* [ABOUT THIS TASK]: Exactly the lines from the one with "You are a computer-use" through the final line of the entries, and nothing else, should appear in the answer; no pictures go in it.

(Stored records)

▼▼▼

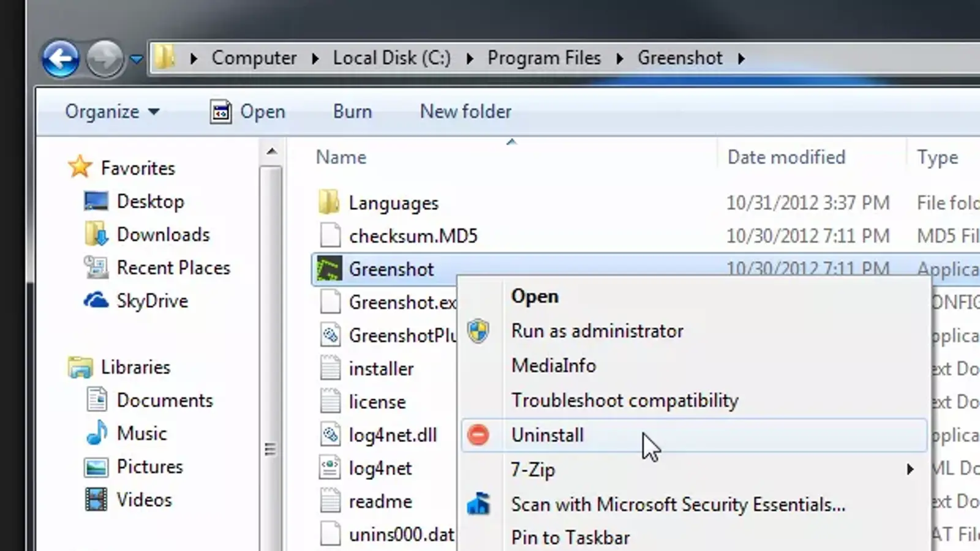
Task: Expand the 7-Zip submenu arrow
Action: click(910, 470)
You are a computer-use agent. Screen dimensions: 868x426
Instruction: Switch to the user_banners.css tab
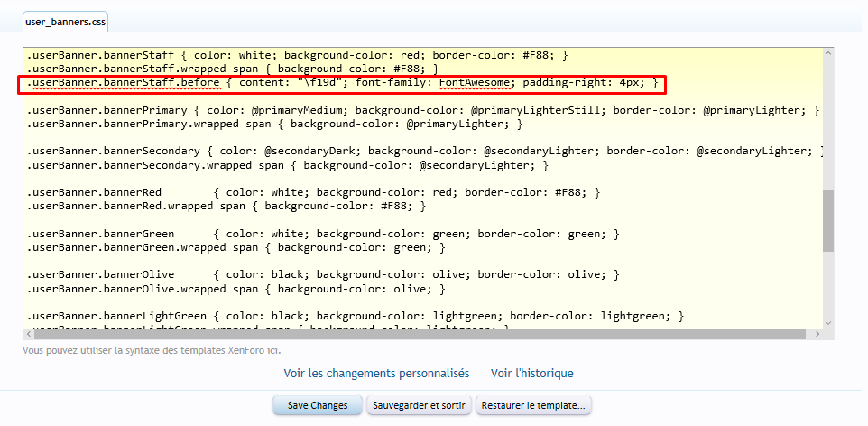click(59, 20)
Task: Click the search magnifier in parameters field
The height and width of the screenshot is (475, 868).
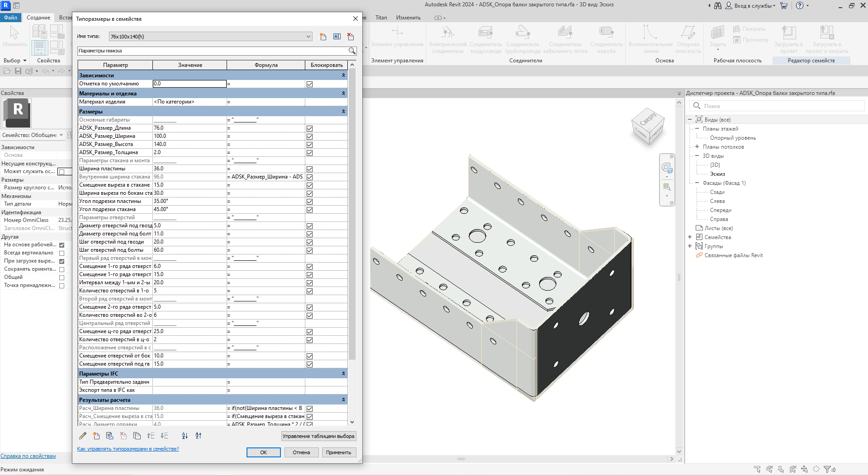Action: (352, 51)
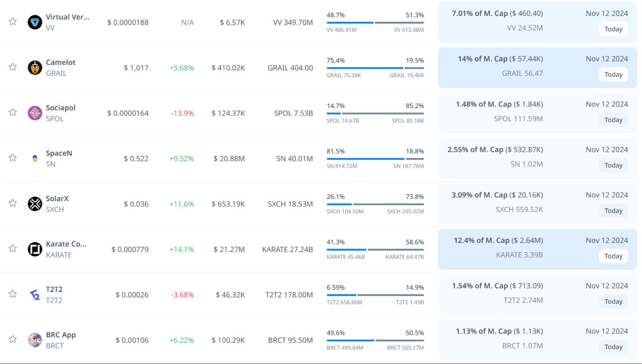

▲▲▲

* [ANSWER TO THIS PROBLEM]:
You are a computer-use agent. Screen dimensions: 868x426
Instruction: Switch to the user_banners.css tab
click(59, 20)
Task: Click the search magnifier in parameters field
The height and width of the screenshot is (475, 868).
Action: (352, 51)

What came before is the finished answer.